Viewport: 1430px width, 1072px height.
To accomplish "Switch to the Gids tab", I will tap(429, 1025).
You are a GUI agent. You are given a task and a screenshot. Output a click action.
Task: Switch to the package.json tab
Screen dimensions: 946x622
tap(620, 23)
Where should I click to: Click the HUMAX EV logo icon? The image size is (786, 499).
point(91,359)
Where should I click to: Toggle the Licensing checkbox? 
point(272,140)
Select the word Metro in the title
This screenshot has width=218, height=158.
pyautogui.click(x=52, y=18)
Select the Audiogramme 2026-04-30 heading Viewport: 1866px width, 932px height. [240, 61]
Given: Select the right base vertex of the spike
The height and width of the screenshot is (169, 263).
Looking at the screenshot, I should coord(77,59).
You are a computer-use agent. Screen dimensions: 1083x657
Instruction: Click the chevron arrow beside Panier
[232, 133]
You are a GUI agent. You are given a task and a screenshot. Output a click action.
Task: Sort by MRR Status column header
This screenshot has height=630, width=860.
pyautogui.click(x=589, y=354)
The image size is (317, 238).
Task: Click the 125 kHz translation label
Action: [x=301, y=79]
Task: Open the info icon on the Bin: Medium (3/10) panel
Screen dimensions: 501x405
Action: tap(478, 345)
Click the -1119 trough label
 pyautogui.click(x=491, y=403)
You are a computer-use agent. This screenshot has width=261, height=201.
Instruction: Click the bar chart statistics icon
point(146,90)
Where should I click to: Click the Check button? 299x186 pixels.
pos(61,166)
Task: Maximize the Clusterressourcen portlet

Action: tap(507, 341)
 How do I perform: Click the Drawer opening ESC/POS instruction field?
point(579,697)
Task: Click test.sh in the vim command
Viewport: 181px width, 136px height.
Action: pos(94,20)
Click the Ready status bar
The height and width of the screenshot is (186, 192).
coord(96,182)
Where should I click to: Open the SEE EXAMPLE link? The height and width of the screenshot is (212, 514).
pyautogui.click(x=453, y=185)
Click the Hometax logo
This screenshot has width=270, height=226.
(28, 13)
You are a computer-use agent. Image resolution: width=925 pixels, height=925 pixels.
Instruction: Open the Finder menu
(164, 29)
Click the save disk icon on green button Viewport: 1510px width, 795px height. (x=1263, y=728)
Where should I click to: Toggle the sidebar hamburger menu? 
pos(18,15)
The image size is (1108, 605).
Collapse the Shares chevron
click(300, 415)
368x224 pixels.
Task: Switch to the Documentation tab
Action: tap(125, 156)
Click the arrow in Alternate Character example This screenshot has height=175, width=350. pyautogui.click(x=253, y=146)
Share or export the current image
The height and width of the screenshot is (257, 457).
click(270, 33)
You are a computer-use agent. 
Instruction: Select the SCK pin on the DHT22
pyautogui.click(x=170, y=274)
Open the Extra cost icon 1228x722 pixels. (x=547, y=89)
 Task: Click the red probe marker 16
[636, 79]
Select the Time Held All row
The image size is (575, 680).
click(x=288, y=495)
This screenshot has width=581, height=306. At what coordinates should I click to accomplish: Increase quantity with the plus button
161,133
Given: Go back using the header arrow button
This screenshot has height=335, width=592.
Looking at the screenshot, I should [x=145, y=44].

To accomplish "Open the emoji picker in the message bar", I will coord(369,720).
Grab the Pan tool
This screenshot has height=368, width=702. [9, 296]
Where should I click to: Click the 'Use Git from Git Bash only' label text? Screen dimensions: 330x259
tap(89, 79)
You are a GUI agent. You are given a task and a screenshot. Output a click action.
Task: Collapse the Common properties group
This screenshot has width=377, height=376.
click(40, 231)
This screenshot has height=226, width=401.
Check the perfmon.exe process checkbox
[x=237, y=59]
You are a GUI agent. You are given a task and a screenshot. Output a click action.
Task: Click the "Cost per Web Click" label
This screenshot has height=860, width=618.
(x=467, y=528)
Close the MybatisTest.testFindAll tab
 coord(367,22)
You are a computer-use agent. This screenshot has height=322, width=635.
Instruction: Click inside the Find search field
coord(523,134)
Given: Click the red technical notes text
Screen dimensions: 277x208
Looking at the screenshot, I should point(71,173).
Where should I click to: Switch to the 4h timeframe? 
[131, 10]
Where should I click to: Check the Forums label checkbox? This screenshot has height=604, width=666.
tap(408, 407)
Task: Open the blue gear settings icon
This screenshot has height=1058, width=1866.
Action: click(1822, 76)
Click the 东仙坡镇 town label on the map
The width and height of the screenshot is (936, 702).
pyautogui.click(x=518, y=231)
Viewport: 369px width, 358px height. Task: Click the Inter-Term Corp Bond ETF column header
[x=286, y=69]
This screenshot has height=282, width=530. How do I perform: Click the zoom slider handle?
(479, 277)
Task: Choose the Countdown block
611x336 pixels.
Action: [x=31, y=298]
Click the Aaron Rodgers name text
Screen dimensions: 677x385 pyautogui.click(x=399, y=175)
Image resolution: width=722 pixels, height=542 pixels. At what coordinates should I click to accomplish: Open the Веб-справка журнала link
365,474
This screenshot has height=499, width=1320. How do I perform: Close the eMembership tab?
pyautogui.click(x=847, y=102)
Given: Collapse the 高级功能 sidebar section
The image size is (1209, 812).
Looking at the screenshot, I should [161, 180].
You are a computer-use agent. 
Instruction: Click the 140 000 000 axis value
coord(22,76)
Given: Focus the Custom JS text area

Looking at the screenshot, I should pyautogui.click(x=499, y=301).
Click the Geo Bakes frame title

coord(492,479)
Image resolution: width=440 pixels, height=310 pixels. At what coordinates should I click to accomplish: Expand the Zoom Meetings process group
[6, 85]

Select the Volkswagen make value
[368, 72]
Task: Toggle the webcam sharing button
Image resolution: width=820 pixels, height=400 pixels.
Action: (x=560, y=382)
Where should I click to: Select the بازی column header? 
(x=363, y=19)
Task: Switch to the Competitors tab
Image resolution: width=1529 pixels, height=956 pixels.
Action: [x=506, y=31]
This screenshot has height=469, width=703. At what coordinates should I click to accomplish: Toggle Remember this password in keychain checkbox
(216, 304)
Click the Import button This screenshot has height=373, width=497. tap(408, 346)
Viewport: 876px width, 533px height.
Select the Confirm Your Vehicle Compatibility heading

- Your instructions: Every line of the material is to be set down again verbatim.

- Finished exercise:
Viewport: 1430px width, 1072px height.
To accomplish "Switch to the Gids tab", I will tap(429, 1025).
You are a GUI agent. You are given a task and a screenshot. Output a click action.
Task: Switch to the package.json tab
Screen dimensions: 946x622
tap(620, 23)
Where should I click to: Click the HUMAX EV logo icon? The image size is (786, 499).
point(91,359)
Where should I click to: Toggle the Licensing checkbox? 
point(272,140)
Select the word Metro in the title
This screenshot has width=218, height=158.
pyautogui.click(x=52, y=18)
Select the Audiogramme 2026-04-30 heading Viewport: 1866px width, 932px height. [240, 61]
Given: Select the right base vertex of the spike
The height and width of the screenshot is (169, 263).
Looking at the screenshot, I should coord(77,59).
You are a computer-use agent. Screen dimensions: 1083x657
Instruction: Click the chevron arrow beside Panier
[232, 133]
You are a GUI agent. You are given a task and a screenshot. Output a click action.
Task: Sort by MRR Status column header
This screenshot has height=630, width=860.
pyautogui.click(x=589, y=354)
The image size is (317, 238).
Task: Click the 125 kHz translation label
Action: [x=301, y=79]
Task: Open the info icon on the Bin: Medium (3/10) panel
Screen dimensions: 501x405
Action: tap(478, 345)
Click the -1119 trough label
 pyautogui.click(x=491, y=403)
You are a computer-use agent. This screenshot has width=261, height=201.
Instruction: Click the bar chart statistics icon
point(146,90)
Where should I click to: Click the Check button? 299x186 pixels.
pos(61,166)
Task: Maximize the Clusterressourcen portlet

Action: tap(507, 341)
 How do I perform: Click the Drawer opening ESC/POS instruction field?
point(579,697)
Task: Click test.sh in the vim command
Viewport: 181px width, 136px height.
Action: pos(94,20)
Click the Ready status bar
The height and width of the screenshot is (186, 192).
coord(96,182)
Where should I click to: Open the SEE EXAMPLE link? The height and width of the screenshot is (212, 514).
pyautogui.click(x=453, y=185)
Click the Hometax logo
This screenshot has width=270, height=226.
(28, 13)
You are a computer-use agent. Image resolution: width=925 pixels, height=925 pixels.
Instruction: Open the Finder menu
(164, 29)
Click the save disk icon on green button Viewport: 1510px width, 795px height. (x=1263, y=728)
Where should I click to: Toggle the sidebar hamburger menu? 
pos(18,15)
The image size is (1108, 605).
Collapse the Shares chevron
click(300, 415)
368x224 pixels.
Task: Switch to the Documentation tab
Action: tap(125, 156)
Click the arrow in Alternate Character example This screenshot has height=175, width=350. pyautogui.click(x=253, y=146)
Share or export the current image
The height and width of the screenshot is (257, 457).
click(270, 33)
You are a computer-use agent. 
Instruction: Select the SCK pin on the DHT22
pyautogui.click(x=170, y=274)
Open the Extra cost icon 1228x722 pixels. (x=547, y=89)
 Task: Click the red probe marker 16
[636, 79]
Select the Time Held All row
The image size is (575, 680).
click(x=288, y=495)
This screenshot has width=581, height=306. At what coordinates should I click to accomplish: Increase quantity with the plus button
161,133
Given: Go back using the header arrow button
This screenshot has height=335, width=592.
Looking at the screenshot, I should [x=145, y=44].

To accomplish "Open the emoji picker in the message bar", I will coord(369,720).
Grab the Pan tool
This screenshot has height=368, width=702. [9, 296]
Where should I click to: Click the 'Use Git from Git Bash only' label text? Screen dimensions: 330x259
tap(89, 79)
You are a GUI agent. You are given a task and a screenshot. Output a click action.
Task: Collapse the Common properties group
This screenshot has width=377, height=376.
click(40, 231)
This screenshot has height=226, width=401.
Check the perfmon.exe process checkbox
[x=237, y=59]
You are a GUI agent. You are given a task and a screenshot. Output a click action.
Task: Click the "Cost per Web Click" label
This screenshot has height=860, width=618.
(x=467, y=528)
Close the MybatisTest.testFindAll tab
 coord(367,22)
You are a computer-use agent. This screenshot has height=322, width=635.
Instruction: Click inside the Find search field
coord(523,134)
Given: Click the red technical notes text
Screen dimensions: 277x208
Looking at the screenshot, I should point(71,173).
Where should I click to: Switch to the 4h timeframe? 
[131, 10]
Where should I click to: Check the Forums label checkbox? This screenshot has height=604, width=666.
tap(408, 407)
Task: Open the blue gear settings icon
This screenshot has height=1058, width=1866.
Action: click(1822, 76)
Click the 东仙坡镇 town label on the map
The width and height of the screenshot is (936, 702).
pyautogui.click(x=518, y=231)
Viewport: 369px width, 358px height. Task: Click the Inter-Term Corp Bond ETF column header
[x=286, y=69]
This screenshot has height=282, width=530. How do I perform: Click the zoom slider handle?
(479, 277)
Task: Choose the Countdown block
611x336 pixels.
Action: [x=31, y=298]
Click the Aaron Rodgers name text
Screen dimensions: 677x385 pyautogui.click(x=399, y=175)
Image resolution: width=722 pixels, height=542 pixels. At what coordinates should I click to accomplish: Open the Веб-справка журнала link
365,474
This screenshot has height=499, width=1320. How do I perform: Close the eMembership tab?
pyautogui.click(x=847, y=102)
Given: Collapse the 高级功能 sidebar section
The image size is (1209, 812).
Looking at the screenshot, I should [161, 180].
You are a computer-use agent. 
Instruction: Click the 140 000 000 axis value
coord(22,76)
Given: Focus the Custom JS text area

Looking at the screenshot, I should pyautogui.click(x=499, y=301).
Click the Geo Bakes frame title

coord(492,479)
Image resolution: width=440 pixels, height=310 pixels. At what coordinates should I click to accomplish: Expand the Zoom Meetings process group
[6, 85]

Select the Volkswagen make value
[368, 72]
Task: Toggle the webcam sharing button
Image resolution: width=820 pixels, height=400 pixels.
Action: (x=560, y=382)
Where should I click to: Select the بازی column header? 
(x=363, y=19)
Task: Switch to the Competitors tab
Image resolution: width=1529 pixels, height=956 pixels.
Action: [x=506, y=31]
This screenshot has height=469, width=703. At what coordinates should I click to accomplish: Toggle Remember this password in keychain checkbox
(216, 304)
Click the Import button This screenshot has height=373, width=497. tap(408, 346)
Viewport: 876px width, 533px height.
Select the Confirm Your Vehicle Compatibility heading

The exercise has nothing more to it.